Número de mortes por Covid-19 por semana no Reino Unido

A nova avaliação da evolução da pandemia no Reino Unido deverá ser feita na próxima semana. No último sábado, à semelhança do que aconteceu em vários países do globo, houve manifestações em Londres contra as restrições, com vários manifestantes sem máscaras e sem distanciamento entre eles — que levaram mesmo a confrontos com a polícia e a detenções. Esta quinta-feira, porém, serão debatidas novas regras para juntar ao pacote de restrições já anunciado: regras para a realização de manifestações em determinadas circunstâncias e, também, para impor multas a quem decida viajar sem fundamento. O governo quer impedir viagens de férias até a pandemia estar controlada no país.

“Step by step” do desconfinamento, ou um passo de cada vez

Para já, a certeza é de que o mapa de desconfinamento deve aplicar-se em todo o país, uma vez que os números não têm sido muito díspares no território. O plano do governo britânico foi desenhado em cinco passos.
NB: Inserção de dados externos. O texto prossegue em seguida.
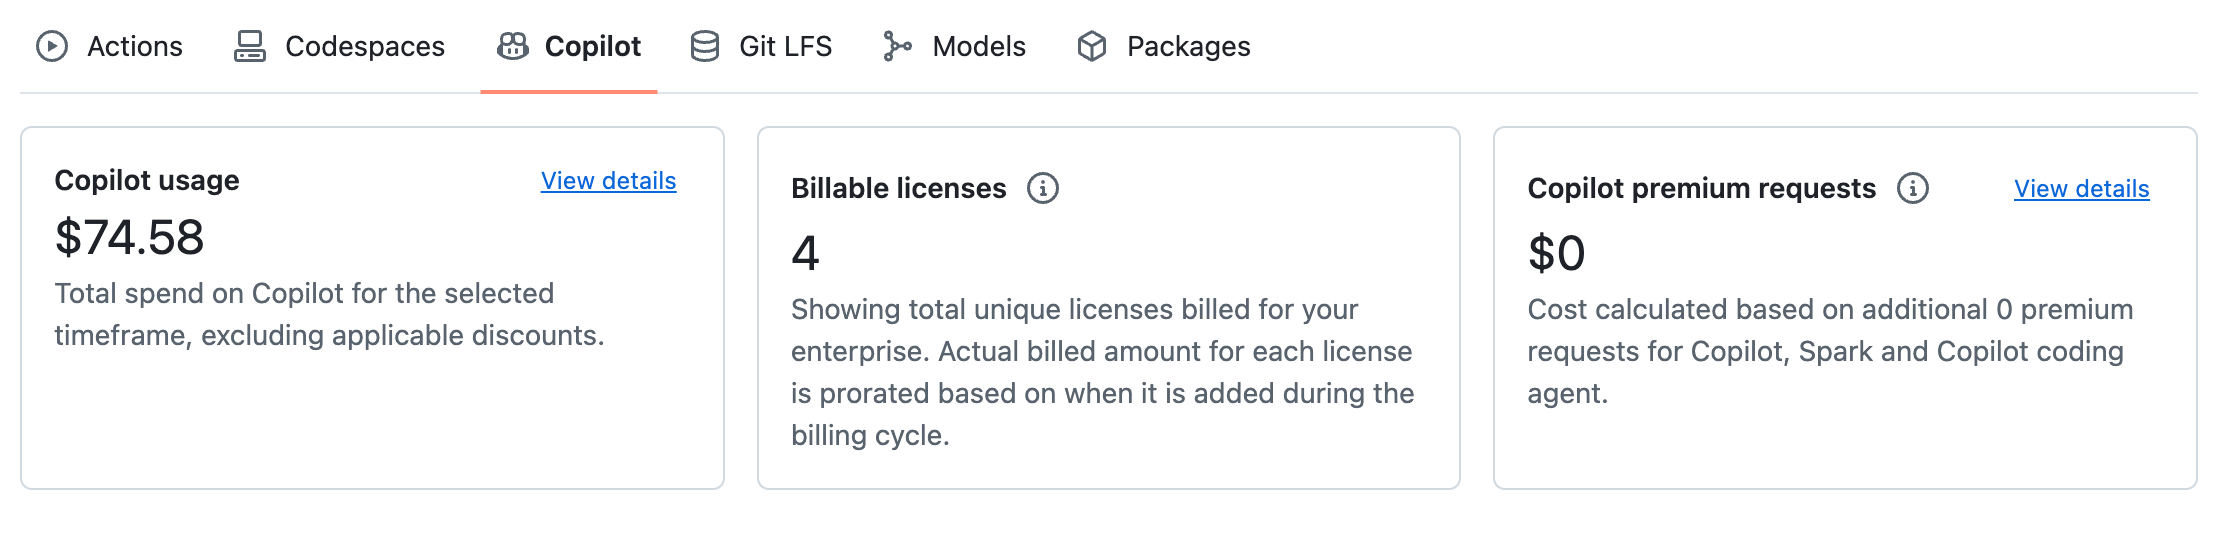Click the Copilot usage card heading

pyautogui.click(x=147, y=180)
À semelhança do que acontece em Portugal, cada passo será avaliado antes de ser dado, mas num intervalo de quatro semanas (e não de duas, como por cá), como o Observador aqui explicou.

Desconfinamento “a conta-gotas”? A comparação com o calendário inglês mostra que não

O primeiro passo estabelecido num plano que está disponível no site do governo britânico tem duas fases em Inglaterra: a primeira arrancou dia 8 de março, uma segunda-feira, duas semanas depois do anúncio de desconfinamento, com todas as escolas a abrirem. Alunos a partir do secundário são obrigados a usar máscara. Por outro lado, passou também a ser possível as pessoas encontrarem-se com uma outra fora do seu agregado familiar para um café ou um pic-nic no exterior. Os lares também começaram a receber uma visita por utente e a regra do permanecer em casa passou a ser a do manter-se na sua zona, sem grandes deslocações.

A segunda fase deste passo será a 29 de março, altura em que o teletrabalho continuará a ser recomendado, mas em que se poderão alargar os contactos com mais pessoas e não apenas nos parques, mas no jardim de cada um, desde que não estejam mais de seis pessoas. O desporto ao ar livre, incluindo em piscinas exteriores, passará também a ser permitido.

Rita Teixeira diz que sentiu alguma diferença nos transportes públicos em Londres com a abertura das escolas, mas a cidade continua sem vida por estar tudo fechado.

Já o segundo passo será dado nunca antes do dia 12 de abril, com a abertura do comércio não essencial, incluindo os cabeleireiros, os salões de estética e as livrarias. Bares e restaurantes com esplanada poderão receber clientes nesse espaço, mas não poderão servir álcool. Zoológicos e parques temáticos também abrem por esta altura, assim como os ginásios, mas sempre mantendo as regras que já existiam antes, como o distanciamento social e a lotação limitada.Também neste passo poderão começar a abrir casas de férias, desde que sem espaços partilhados e apenas para um agregado familiar. Os funerais podem ter 30 pessoas, os casamentos e receções 15.

A 17 de maio será a vez de aliviar as regras do convívio ao ar livre, estendendo os encontros até um limite de 30 pessoas. Neste terceiro passo poderá também ser possível juntar pessoas em casa até um máximo de seis, ou então dois agregados familiares. Serão também reabertos os cinemas, hotéis, centros de entretimento, museus e os bares e restaurantes poderão receber pessoas no inteiro. As regras permitem também a prática de desporto em recintos fechados, mas com restrições na lotação.

No plano faseado do governo britânico, o quarto e último passo do desconfinamento não será dado antes de 21 de junho. Boris Johnson acredita num quase regresso à normalidade nessa altura, em que todas as restrições serão levantadas e serão reabertas as discotecas e recuperados os grandes eventos. Sem certezas ainda quanto ao distanciamento social obrigatório.

Escócia, Irlanda do Norte e País de Gales têm regras de desconfinamento próprias, embora também tenham optado por fazê-lo faseadamente por datas de reabertura, como explica a BBC.